* About this exercise: Start at the line in the entries below that contains "This screenshot has width=1288, height=952.", stop at the line that contains "Task: Click Aggregator Node 2 cloud icon", and output exactly the lines in that span, both ends included.

* Source records:
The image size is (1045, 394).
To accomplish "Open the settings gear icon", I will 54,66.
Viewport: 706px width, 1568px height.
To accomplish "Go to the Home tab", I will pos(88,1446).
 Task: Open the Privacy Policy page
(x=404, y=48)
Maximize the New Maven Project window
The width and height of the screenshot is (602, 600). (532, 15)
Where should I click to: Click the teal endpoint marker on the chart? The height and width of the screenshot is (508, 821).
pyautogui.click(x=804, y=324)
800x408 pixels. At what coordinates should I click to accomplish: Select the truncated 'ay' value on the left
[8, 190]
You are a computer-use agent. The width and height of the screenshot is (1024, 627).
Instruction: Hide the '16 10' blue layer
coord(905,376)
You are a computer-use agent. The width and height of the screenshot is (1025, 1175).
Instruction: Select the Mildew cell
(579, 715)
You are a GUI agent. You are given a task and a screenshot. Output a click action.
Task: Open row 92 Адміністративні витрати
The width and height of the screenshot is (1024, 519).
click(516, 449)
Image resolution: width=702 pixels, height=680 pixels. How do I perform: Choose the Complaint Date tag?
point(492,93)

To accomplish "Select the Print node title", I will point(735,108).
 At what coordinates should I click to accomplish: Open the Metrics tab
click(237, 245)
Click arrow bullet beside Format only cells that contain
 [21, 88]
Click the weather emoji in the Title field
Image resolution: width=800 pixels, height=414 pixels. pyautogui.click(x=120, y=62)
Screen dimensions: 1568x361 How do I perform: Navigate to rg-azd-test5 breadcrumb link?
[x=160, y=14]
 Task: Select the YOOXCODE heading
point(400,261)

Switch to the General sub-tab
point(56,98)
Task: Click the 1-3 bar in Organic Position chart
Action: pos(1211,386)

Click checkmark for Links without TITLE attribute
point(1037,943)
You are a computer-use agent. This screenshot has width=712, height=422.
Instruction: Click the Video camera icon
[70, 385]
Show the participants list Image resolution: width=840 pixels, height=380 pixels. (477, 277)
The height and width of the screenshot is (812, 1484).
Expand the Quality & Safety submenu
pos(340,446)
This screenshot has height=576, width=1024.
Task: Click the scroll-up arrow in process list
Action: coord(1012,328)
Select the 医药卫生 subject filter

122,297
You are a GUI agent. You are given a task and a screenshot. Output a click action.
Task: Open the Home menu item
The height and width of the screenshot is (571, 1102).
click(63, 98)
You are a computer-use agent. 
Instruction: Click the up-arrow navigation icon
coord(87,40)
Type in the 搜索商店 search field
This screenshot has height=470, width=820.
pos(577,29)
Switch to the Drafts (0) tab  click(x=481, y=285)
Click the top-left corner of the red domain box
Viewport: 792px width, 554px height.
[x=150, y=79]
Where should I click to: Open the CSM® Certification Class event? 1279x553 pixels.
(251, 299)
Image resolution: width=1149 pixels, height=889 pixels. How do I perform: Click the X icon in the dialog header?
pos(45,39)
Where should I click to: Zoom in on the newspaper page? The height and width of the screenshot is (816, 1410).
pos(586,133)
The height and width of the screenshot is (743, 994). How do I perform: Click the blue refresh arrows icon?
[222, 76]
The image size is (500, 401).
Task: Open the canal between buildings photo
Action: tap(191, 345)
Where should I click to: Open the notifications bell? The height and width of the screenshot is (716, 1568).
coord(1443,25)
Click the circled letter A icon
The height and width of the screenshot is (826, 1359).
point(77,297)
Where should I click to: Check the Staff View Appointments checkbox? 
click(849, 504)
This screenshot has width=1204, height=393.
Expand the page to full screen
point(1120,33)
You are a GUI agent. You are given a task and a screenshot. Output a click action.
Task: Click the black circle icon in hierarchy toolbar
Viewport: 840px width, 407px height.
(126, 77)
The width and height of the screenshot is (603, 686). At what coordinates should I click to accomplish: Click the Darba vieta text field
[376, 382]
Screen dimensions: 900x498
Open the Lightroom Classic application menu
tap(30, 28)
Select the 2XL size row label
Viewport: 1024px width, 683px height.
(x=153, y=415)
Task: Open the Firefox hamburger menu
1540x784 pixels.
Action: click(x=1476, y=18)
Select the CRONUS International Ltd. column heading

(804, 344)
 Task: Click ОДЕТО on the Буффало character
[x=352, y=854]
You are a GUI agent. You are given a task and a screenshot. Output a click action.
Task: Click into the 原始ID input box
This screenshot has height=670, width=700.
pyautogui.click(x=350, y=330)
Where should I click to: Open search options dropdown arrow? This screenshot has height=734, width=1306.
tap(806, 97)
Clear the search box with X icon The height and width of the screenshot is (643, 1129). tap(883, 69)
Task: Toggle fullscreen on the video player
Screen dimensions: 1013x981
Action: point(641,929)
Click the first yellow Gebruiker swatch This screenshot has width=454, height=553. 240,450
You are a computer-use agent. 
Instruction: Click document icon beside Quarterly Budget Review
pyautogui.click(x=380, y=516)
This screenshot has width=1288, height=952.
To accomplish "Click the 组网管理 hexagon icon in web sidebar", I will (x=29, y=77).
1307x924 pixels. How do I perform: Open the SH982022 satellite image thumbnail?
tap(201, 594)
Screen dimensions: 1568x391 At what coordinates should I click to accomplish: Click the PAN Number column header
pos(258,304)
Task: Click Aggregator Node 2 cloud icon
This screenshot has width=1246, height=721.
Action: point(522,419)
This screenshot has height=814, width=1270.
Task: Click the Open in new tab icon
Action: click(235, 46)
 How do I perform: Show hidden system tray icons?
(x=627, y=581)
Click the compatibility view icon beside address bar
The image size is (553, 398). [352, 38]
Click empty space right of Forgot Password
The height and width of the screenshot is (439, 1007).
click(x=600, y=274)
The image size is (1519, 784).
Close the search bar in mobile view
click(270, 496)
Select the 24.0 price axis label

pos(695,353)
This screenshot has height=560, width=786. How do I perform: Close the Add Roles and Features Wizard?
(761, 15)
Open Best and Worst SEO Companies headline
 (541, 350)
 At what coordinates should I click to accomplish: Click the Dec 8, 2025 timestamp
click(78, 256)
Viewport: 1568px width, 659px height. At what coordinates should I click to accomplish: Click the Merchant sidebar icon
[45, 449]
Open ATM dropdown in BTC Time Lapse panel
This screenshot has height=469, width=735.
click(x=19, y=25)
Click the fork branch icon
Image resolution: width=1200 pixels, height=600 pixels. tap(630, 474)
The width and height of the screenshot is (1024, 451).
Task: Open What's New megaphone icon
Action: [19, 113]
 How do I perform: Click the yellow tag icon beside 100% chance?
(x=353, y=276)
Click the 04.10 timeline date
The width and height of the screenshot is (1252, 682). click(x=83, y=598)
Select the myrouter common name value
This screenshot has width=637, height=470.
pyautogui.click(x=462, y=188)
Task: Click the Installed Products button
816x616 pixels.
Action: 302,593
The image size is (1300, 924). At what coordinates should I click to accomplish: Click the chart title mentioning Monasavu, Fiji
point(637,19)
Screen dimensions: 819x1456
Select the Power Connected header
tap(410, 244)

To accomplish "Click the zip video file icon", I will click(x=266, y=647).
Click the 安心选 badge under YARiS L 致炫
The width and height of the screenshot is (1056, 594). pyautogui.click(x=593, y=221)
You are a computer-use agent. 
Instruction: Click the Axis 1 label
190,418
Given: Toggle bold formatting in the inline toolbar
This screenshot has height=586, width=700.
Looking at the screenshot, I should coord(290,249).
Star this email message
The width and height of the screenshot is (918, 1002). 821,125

* Answer to this task:
This screenshot has width=1288, height=952.
To accomplish "Click the 组网管理 hexagon icon in web sidebar", I will (x=29, y=77).
1307x924 pixels. How do I perform: Open the SH982022 satellite image thumbnail?
tap(201, 594)
Screen dimensions: 1568x391 At what coordinates should I click to accomplish: Click the PAN Number column header
pos(258,304)
Task: Click Aggregator Node 2 cloud icon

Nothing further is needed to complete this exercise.